As the meditator’s confidence grows, and as piti and sukha permeate body and mind, pīti becomes increasingly subtle. Contentment and stillness deepen, like the still pool of water, and the desire for excitement and stimulation fades as the meditation develops into the 3rd rūpa jhāna, characterised by just the two remaining factors, sukha and ekagatta. Any disturbance in the body has now faded, pīti has quietened, and any risk of falling back into cognitive processes of vitakka and vicāra is now remote. The simile here is a Lotus Flower, pure and unsullied, risen clear above the still pool of water. The experience is of deep satisfaction and bliss, and of feeling for the first time fully conscious.
While the breath/nimitta and any sense of nāma-rūpa (subject-object) has become very subtle in the 3rd jhāna, the meditation can deepen still further into the perfectly balanced 4th rūpa jhāna. Pain has been let go in the first three jhānas, and now in the 4th jhāna any dependence on sukha or any need for satisfaction is also let go. The experience is of a pure, perfect balance, fully absorbed, characterised by equanimity (upekkhā). The simile is of being completely covered by a fine White Cloth, perfectly protected from any disturbance of pleasure or pain, experiencing the bliss of upekkhā. In the Vimuttimagga it is said that “the experiencing of the mind is the state of the fourth meditation jhāna”.
Simile of the white cloth
The simile of being enveloped by a White Cloth in the 4th rūpa jhāna is intriguing. It brings to mind another instance of the use of a white cloth in the now rarely seen, but very beautiful, Pansukūl ceremony, a form of blessing ritual to heal or extend the life of, usually, an elderly recipient. The recipient lies down and is covered entirely by a fine white cloth, and remains in a twilight, transitional realm while monks chant sections of the Matika, normally chanted for the dead. When the chanting ends, the senior monk “plucks” away the white cloth, and the recipient is symbolically reborn.
Originally, at the time of the Buddha (and a practice still followed today by some monks), pamsukūla referred to collecting rags discarded in a graveyard, usually from the shroud of a dead body.
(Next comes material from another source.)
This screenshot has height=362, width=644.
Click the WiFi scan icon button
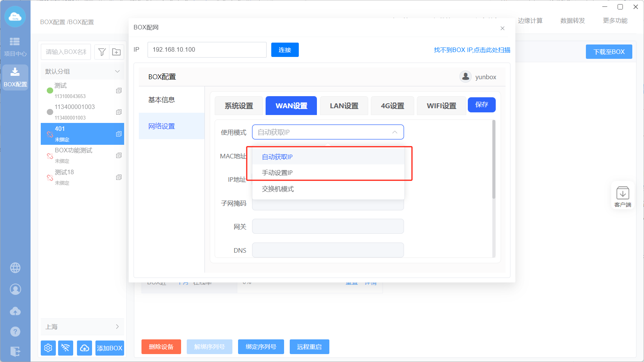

Such rags may be taken freely by a monk, cleaned thoroughly and dyed, and sewn into monks’ robes. In fact, pamsukūla robes were originally, at the very beginnings of establishing a Buddhist Sangha, one of the four “marks” or supports that defined being a Bhikkhu. Thus, the Vinaya states, “pamsukūlacivaram nissāya pabbajjā”4 – “this Going Forth has as its support rag robes”.
The simile of the White Cloth suggests that the 4th rūpa jhāna is a kind of transitional state, neither of the old world, nor yet quite entirely cut off from it. In the same way, taking ordination and wearing monks’ robes is a major life transition for a new monk. Also, anticipating the discussion of the arūpa jhānas, the quality of balance of the 4th rūpa jhāna has some similarities to the “in-between” and “neither-nor” qualities of the 3rd and 4th arūpa jhānas.